First, in the context of epilepsy, data were recorded from epileptic patients who underwent a full pre-surgical evaluation for drug-resistant partial epilepsy. The patients had a comprehensive evaluation including detailed history and neurological examination, neuropsychological testing, structural MRI, standard 32-channels (Micromed) as well as High-Resolution 256-channels (EGI, Electrical Geodesic Inc.) scalp EEG with video recordings and intracerebral EEG recordings (SEEG). We applied our method to identify epileptogenic networks from the scalp dense-EEG. We also estimated the functional network from depth-EEG. The results revealed a very good matching between networks identified from noninvasive EEG and those obtained using the intra-cerebral electrodes (ground truth). We were able, for the first time from scalp recordings, to identify the network of brain regions (nodes) involved in the generation of the seizure as selected by the epileptologist. Second, we recently applied the EEG source connectivity method to detect alterations in functional networks involved in cognitive impairments. Dense-EEG (128 electrodes) were recorded during task-free paradigm (resting state, eye closed) to produce whole-brain functional connectivity networks in patients with different cognitive phenotypes (Dujardin et al., 2013): 1) cognitively intact patients, 2) patients with mild cognitive impairment and 3) patients with very severe cognitive impairment. Functional connectivity was assessed between each pair of 68 brain regions in 124 patients at different EEG frequency bands. Network measures were realized at global level topology, region-wise connectivity and edge-wise connectivity. Using Network Based Statistics (NBS) (Zalesky et al., 2010), results showed significant differences at alpha band (7–13 Hz) between all groups. The quantification of the networks showed that most of significant alterations (decreased connections) were frontotemporal (functional connections between frontal and temporal lobes) which perfectly match with previous findings of cognitive impairments in patient with neurodegenerative disorders (Pievani et al., 2011).
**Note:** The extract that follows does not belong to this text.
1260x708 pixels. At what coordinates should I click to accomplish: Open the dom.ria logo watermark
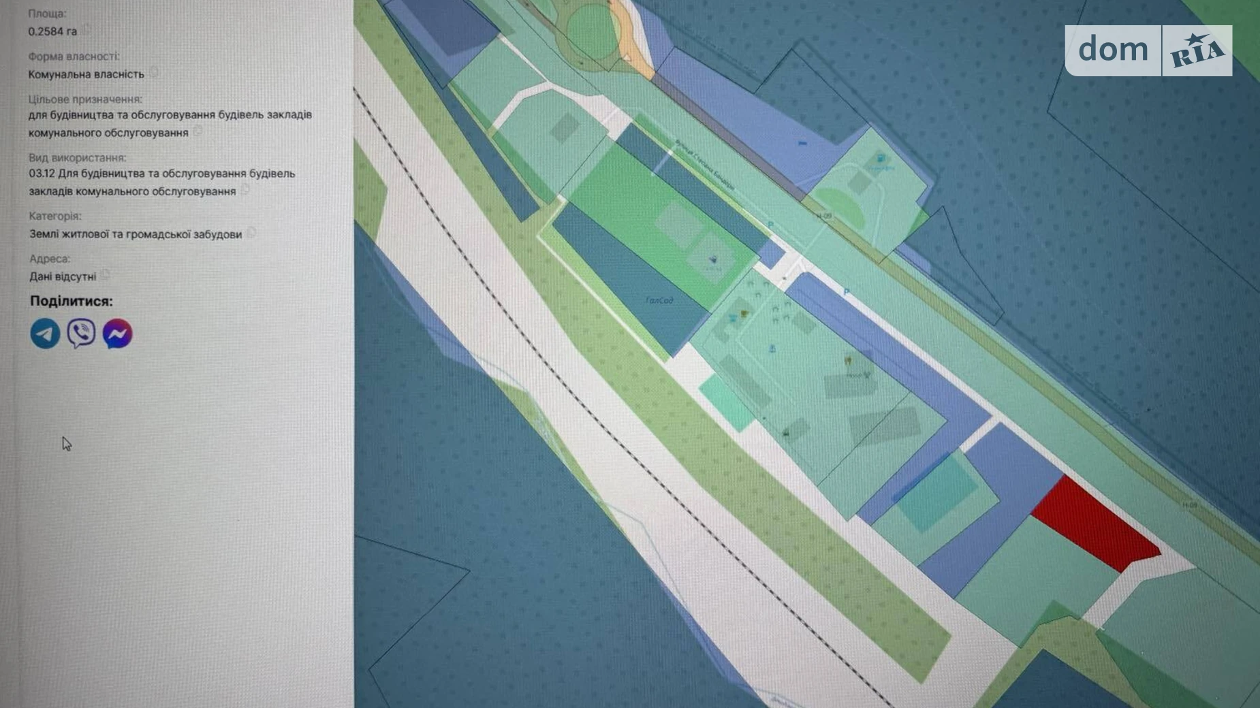1148,50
We consider that the identification of pathological brain networks from noninvasive EEG recordings is a topic of great interest. The results of the EEG source connectivity methods on cognitive task (Hassan et al., 2015a) as well on neurological disorders such as epilepsy and Parkinson's disease as presented here, may open new perspectives in the clinical use of such approach. These network dysfunctions may be specific to the clinical syndromes and, in Parkinson's disease and frontotemporal dementia for instance, network disruption may track the pattern of pathological alterations. We speculate that our findings might have practical repercussions for diagnostic purpose, allowing earlier detection of neurodegenerative diseases and tracking of disease development.


This work has received a French government support granted to the CominLabs excellence laboratory and managed by the National Research Agency in the “Investing for the Future” program under reference ANR-10-LABX-07-01.